A lawyer says a court hearing on the issue of fixed election dates in Alberta will go ahead.

EDMONTON — A lawyer says a court hearing on the issue of fixed election dates in Alberta will go ahead.

An Edmonton judge dismissed a court application two weeks ago to put a stop to the upcoming provincial election.

But Court of Queen’s Bench Justice Kenneth Nielsen also ruled there could still be a full hearing on the merits of the case.

Lawyer Michael Bates says his two clients who launched the challenge want to proceed with a hearing, but no date has been set.

They wanted the court to order the government to hold the election between March and May of 2016 — four years after the last election.

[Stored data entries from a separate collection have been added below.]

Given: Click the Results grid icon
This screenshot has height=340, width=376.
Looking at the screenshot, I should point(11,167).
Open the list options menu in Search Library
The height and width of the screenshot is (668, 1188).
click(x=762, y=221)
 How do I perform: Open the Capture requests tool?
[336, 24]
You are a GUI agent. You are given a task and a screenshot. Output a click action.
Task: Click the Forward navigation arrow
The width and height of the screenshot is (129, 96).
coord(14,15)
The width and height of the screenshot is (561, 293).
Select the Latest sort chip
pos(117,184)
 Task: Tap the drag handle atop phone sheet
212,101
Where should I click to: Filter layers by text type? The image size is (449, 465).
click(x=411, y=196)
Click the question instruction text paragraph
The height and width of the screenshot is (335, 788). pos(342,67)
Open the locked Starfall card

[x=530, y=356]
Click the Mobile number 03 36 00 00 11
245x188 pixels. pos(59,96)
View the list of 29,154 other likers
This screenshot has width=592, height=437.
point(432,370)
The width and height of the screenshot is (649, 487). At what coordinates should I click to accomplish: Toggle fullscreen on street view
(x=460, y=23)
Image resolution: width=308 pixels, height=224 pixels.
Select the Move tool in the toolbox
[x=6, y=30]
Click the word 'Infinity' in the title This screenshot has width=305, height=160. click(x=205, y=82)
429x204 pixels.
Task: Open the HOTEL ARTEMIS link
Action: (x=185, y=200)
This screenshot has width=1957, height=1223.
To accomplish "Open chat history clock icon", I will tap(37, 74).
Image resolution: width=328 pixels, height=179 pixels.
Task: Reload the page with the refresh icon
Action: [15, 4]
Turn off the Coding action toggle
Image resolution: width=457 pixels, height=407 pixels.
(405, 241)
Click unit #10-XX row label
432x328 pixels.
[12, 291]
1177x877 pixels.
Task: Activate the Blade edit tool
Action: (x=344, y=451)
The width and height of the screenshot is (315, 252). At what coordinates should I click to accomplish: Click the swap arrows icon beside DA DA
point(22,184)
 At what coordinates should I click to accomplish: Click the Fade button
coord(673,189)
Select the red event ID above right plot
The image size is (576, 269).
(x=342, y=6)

The time period is spelled out in Alberta’s Election Act, introduced by the governing Progressive Conservatives and passed in 2011.

On Tuesday, Premier Jim Prentice asked the lieutenant-governor to dissolve the legislature, and called the election for May 5.

In a written decision released Wednesday, the judge says both sides are still entitled to have a full hearing on the case.

“Given the applicants’ submission that they are entitled to have a hearing on the merits and given that this matter was heard on an expedited basis, I am not satisfied that all parties have had a full opportunity to argue this matter,” wrote Nielsen.

Bates said he’s not seeking to have the election declared illegal. The case focuses on the meaningful ability of people to participate in the electoral process and the power of the premier.

“It’s asking for the court to ultimately interpret whether in fact the power of the premier to have asked for an election even exists,” he said.

Such a hearing could be months away.